== CHALLENGE ==
Edit the data below by changing every "dropdown" to "drop-down". Keep everything else unchanged.

== TASK DATA ==
┄┄┄┄┄┄
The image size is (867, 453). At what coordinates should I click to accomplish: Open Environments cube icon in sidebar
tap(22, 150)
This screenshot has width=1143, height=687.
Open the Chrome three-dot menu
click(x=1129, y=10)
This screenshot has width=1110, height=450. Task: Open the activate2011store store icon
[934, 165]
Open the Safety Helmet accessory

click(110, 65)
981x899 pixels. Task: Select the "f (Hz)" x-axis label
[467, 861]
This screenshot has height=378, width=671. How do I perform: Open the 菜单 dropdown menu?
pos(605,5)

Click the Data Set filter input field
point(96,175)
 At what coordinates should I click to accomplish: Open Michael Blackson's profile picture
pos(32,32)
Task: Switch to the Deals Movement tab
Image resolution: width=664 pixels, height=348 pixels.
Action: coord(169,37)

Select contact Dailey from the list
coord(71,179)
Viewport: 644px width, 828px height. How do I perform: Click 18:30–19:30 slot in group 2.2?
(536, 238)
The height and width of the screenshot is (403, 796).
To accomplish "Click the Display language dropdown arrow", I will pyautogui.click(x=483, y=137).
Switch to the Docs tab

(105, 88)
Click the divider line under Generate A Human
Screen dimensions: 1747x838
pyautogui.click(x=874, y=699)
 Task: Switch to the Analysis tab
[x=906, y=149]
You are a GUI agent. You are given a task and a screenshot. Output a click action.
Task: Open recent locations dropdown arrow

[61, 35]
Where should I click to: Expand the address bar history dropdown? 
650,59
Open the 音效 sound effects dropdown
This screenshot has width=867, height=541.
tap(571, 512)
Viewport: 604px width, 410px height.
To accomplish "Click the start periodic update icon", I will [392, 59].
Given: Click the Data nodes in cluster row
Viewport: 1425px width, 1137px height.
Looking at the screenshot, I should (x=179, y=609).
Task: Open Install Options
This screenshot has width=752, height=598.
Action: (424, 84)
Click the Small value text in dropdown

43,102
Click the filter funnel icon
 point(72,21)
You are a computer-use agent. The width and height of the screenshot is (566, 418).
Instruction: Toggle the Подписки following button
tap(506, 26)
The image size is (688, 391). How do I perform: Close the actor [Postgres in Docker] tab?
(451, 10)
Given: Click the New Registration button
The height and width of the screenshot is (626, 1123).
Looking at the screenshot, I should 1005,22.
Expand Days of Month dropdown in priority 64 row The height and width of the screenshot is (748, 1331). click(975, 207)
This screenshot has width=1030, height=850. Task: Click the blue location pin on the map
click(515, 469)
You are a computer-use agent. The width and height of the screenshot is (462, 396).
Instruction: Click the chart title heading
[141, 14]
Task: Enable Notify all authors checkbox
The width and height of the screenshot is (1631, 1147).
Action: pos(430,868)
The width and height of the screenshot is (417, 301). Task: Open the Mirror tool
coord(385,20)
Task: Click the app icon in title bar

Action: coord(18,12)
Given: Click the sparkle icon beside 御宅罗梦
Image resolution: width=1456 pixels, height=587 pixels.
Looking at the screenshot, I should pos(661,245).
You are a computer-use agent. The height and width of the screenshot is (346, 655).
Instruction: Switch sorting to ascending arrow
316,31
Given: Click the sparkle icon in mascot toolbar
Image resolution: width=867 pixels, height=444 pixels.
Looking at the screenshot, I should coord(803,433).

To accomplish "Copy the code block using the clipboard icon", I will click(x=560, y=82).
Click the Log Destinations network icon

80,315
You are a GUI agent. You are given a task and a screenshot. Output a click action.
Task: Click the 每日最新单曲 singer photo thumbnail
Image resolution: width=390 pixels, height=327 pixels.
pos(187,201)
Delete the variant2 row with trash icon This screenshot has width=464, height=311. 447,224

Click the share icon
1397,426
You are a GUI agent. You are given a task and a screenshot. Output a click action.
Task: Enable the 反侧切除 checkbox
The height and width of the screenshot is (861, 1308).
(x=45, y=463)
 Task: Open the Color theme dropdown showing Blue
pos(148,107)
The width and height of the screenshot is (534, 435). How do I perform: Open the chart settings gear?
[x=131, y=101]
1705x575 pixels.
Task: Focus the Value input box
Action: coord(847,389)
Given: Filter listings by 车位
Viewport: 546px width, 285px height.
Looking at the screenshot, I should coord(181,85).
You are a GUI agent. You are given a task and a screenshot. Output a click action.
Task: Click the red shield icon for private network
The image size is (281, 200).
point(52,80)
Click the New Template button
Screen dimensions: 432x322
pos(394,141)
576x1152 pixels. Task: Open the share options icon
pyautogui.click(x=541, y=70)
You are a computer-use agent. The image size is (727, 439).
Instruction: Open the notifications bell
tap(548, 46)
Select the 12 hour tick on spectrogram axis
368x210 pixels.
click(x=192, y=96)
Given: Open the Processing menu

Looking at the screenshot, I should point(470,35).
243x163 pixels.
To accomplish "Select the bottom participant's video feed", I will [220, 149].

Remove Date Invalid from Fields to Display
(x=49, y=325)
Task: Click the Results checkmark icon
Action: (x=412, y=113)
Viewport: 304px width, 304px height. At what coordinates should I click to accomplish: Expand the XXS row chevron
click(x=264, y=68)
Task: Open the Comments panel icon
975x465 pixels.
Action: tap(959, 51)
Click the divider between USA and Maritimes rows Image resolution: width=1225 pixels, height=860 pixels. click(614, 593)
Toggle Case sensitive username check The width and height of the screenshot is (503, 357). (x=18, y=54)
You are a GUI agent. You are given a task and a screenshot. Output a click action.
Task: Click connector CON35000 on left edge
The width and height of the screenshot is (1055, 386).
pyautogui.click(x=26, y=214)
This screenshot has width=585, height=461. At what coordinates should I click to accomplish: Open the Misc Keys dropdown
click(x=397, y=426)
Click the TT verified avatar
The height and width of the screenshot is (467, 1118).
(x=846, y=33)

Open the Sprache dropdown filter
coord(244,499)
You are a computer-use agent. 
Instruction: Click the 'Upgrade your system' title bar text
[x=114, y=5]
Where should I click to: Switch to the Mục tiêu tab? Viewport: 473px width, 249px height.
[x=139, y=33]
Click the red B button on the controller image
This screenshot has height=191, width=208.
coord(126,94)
┄┄┄┄┄┄
== EXERCISE ANSWER ==
The image size is (867, 453). At what coordinates should I click to accomplish: Open Environments cube icon in sidebar
tap(22, 150)
This screenshot has width=1143, height=687.
Open the Chrome three-dot menu
click(x=1129, y=10)
This screenshot has width=1110, height=450. Task: Open the activate2011store store icon
[934, 165]
Open the Safety Helmet accessory

click(110, 65)
981x899 pixels. Task: Select the "f (Hz)" x-axis label
[467, 861]
This screenshot has height=378, width=671. How do I perform: Open the 菜单 drop-down menu?
pos(605,5)

Click the Data Set filter input field
point(96,175)
 At what coordinates should I click to accomplish: Open Michael Blackson's profile picture
pos(32,32)
Task: Switch to the Deals Movement tab
Image resolution: width=664 pixels, height=348 pixels.
Action: coord(169,37)

Select contact Dailey from the list
coord(71,179)
Viewport: 644px width, 828px height. How do I perform: Click 18:30–19:30 slot in group 2.2?
(536, 238)
The height and width of the screenshot is (403, 796).
To accomplish "Click the Display language drop-down arrow", I will pyautogui.click(x=483, y=137).
Switch to the Docs tab

(105, 88)
Click the divider line under Generate A Human
Screen dimensions: 1747x838
pyautogui.click(x=874, y=699)
 Task: Switch to the Analysis tab
[x=906, y=149]
You are a GUI agent. You are given a task and a screenshot. Output a click action.
Task: Open recent locations drop-down arrow

[61, 35]
Where should I click to: Expand the address bar history drop-down? 
650,59
Open the 音效 sound effects drop-down
This screenshot has width=867, height=541.
tap(571, 512)
Viewport: 604px width, 410px height.
To accomplish "Click the start periodic update icon", I will [392, 59].
Given: Click the Data nodes in cluster row
Viewport: 1425px width, 1137px height.
Looking at the screenshot, I should (x=179, y=609).
Task: Open Install Options
This screenshot has width=752, height=598.
Action: (424, 84)
Click the Small value text in drop-down

43,102
Click the filter funnel icon
 point(72,21)
You are a computer-use agent. The width and height of the screenshot is (566, 418).
Instruction: Toggle the Подписки following button
tap(506, 26)
The image size is (688, 391). How do I perform: Close the actor [Postgres in Docker] tab?
(451, 10)
Given: Click the New Registration button
The height and width of the screenshot is (626, 1123).
Looking at the screenshot, I should 1005,22.
Expand Days of Month drop-down in priority 64 row The height and width of the screenshot is (748, 1331). click(975, 207)
This screenshot has width=1030, height=850. Task: Click the blue location pin on the map
click(515, 469)
You are a computer-use agent. The width and height of the screenshot is (462, 396).
Instruction: Click the chart title heading
[141, 14]
Task: Enable Notify all authors checkbox
The width and height of the screenshot is (1631, 1147).
Action: pos(430,868)
The width and height of the screenshot is (417, 301). Task: Open the Mirror tool
coord(385,20)
Task: Click the app icon in title bar

Action: coord(18,12)
Given: Click the sparkle icon beside 御宅罗梦
Image resolution: width=1456 pixels, height=587 pixels.
Looking at the screenshot, I should pos(661,245).
You are a computer-use agent. The height and width of the screenshot is (346, 655).
Instruction: Switch sorting to ascending arrow
316,31
Given: Click the sparkle icon in mascot toolbar
Image resolution: width=867 pixels, height=444 pixels.
Looking at the screenshot, I should coord(803,433).

To accomplish "Copy the code block using the clipboard icon", I will click(x=560, y=82).
Click the Log Destinations network icon

80,315
You are a GUI agent. You are given a task and a screenshot. Output a click action.
Task: Click the 每日最新单曲 singer photo thumbnail
Image resolution: width=390 pixels, height=327 pixels.
pos(187,201)
Delete the variant2 row with trash icon This screenshot has width=464, height=311. 447,224

Click the share icon
1397,426
You are a GUI agent. You are given a task and a screenshot. Output a click action.
Task: Enable the 反侧切除 checkbox
The height and width of the screenshot is (861, 1308).
(x=45, y=463)
 Task: Open the Color theme drop-down showing Blue
pos(148,107)
The width and height of the screenshot is (534, 435). How do I perform: Open the chart settings gear?
[x=131, y=101]
1705x575 pixels.
Task: Focus the Value input box
Action: coord(847,389)
Given: Filter listings by 车位
Viewport: 546px width, 285px height.
Looking at the screenshot, I should coord(181,85).
You are a GUI agent. You are given a task and a screenshot. Output a click action.
Task: Click the red shield icon for private network
The image size is (281, 200).
point(52,80)
Click the New Template button
Screen dimensions: 432x322
pos(394,141)
576x1152 pixels. Task: Open the share options icon
pyautogui.click(x=541, y=70)
You are a computer-use agent. The image size is (727, 439).
Instruction: Open the notifications bell
tap(548, 46)
Select the 12 hour tick on spectrogram axis
368x210 pixels.
click(x=192, y=96)
Given: Open the Processing menu

Looking at the screenshot, I should point(470,35).
243x163 pixels.
To accomplish "Select the bottom participant's video feed", I will [220, 149].

Remove Date Invalid from Fields to Display
(x=49, y=325)
Task: Click the Results checkmark icon
Action: (x=412, y=113)
Viewport: 304px width, 304px height. At what coordinates should I click to accomplish: Expand the XXS row chevron
click(x=264, y=68)
Task: Open the Comments panel icon
975x465 pixels.
Action: tap(959, 51)
Click the divider between USA and Maritimes rows Image resolution: width=1225 pixels, height=860 pixels. click(614, 593)
Toggle Case sensitive username check The width and height of the screenshot is (503, 357). (x=18, y=54)
You are a GUI agent. You are given a task and a screenshot. Output a click action.
Task: Click connector CON35000 on left edge
The width and height of the screenshot is (1055, 386).
pyautogui.click(x=26, y=214)
This screenshot has width=585, height=461. At what coordinates should I click to accomplish: Open the Misc Keys drop-down
click(x=397, y=426)
Click the TT verified avatar
The height and width of the screenshot is (467, 1118).
(x=846, y=33)

Open the Sprache drop-down filter
coord(244,499)
You are a computer-use agent. 
Instruction: Click the 'Upgrade your system' title bar text
[x=114, y=5]
Where should I click to: Switch to the Mục tiêu tab? Viewport: 473px width, 249px height.
[x=139, y=33]
Click the red B button on the controller image
This screenshot has height=191, width=208.
coord(126,94)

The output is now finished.